A Quaresma é para nós uma ocasião de luta. Já no domingo passado ouvimos o Evangelho da tentação no deserto, onde Jesus venceu o diabo, o Tentador, dando-nos exemplo para que possamos vencer a carne, que são nossas tendências ao pecado, por meio do jejum. Mas temos como inimigos da alma não só o diabo e a carne, mas também o mundo, isto é, as pessoas que vivem em estado habitual de pecado, que têm mentalidade mundana e querem que estejamos na mesma situação.
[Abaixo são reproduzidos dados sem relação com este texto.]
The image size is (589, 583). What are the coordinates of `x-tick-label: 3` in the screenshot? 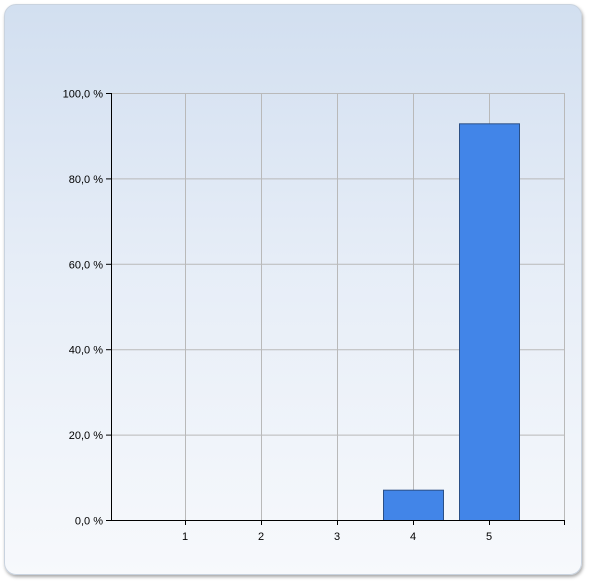 It's located at (337, 537).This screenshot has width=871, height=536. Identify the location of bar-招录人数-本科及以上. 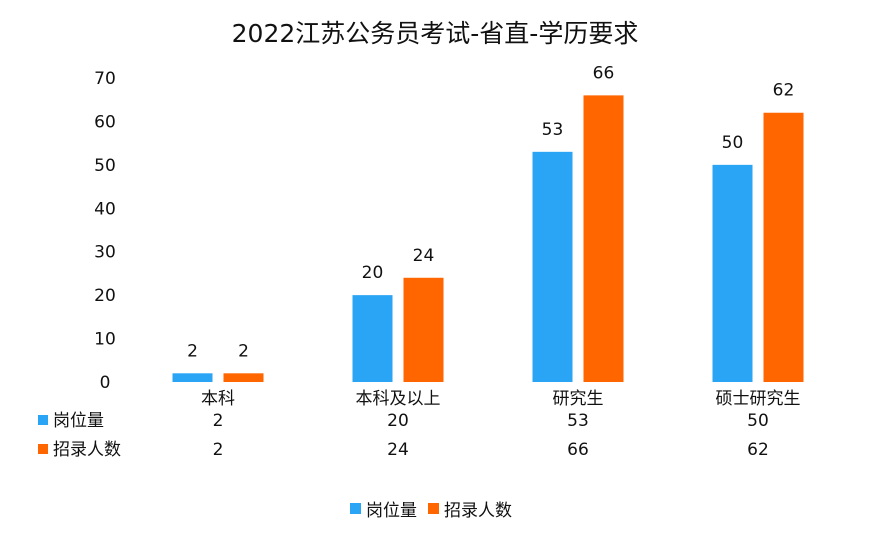
(424, 330).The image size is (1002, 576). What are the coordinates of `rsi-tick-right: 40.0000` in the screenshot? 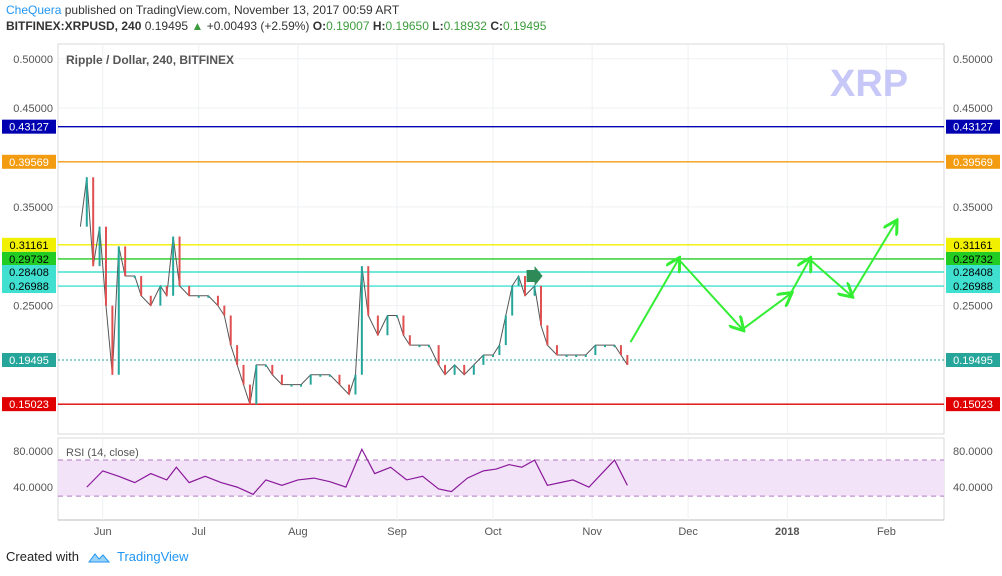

Se quisermos sair do pecado, não nos preocupemos: preparemo-nos, porque o mundo virá com toda sua fúria sobre nós, com os argumentos mais loucos, mais incoerentes e mais insensatos.

Sejamos mansos, sejamos humildes, mas sejamos ainda mais firmes, decididos, resolutos! Não voltemos atrás, porque Deus é nosso amigo, somos nós que somos nossos inimigos. Confiemos naquele que nos ama e por nós se entregou. É o que a segunda leitura nos diz: “Se Deus é por nós, quem será contra nós? Deus, que não poupou seu próprio Filho, mas o entregou por todos nós, como não nos daria tudo junto com ele? Quem acusará os escolhidos de Deus? Deus, que os declara justos? Quem condenará? Jesus Cristo, que morreu, mais ainda, que ressuscitou, e está à direita de Deus, intercedendo por nós?” (Rm 8, 31-34). Jesus não nos condenará, Ele é nosso amigo.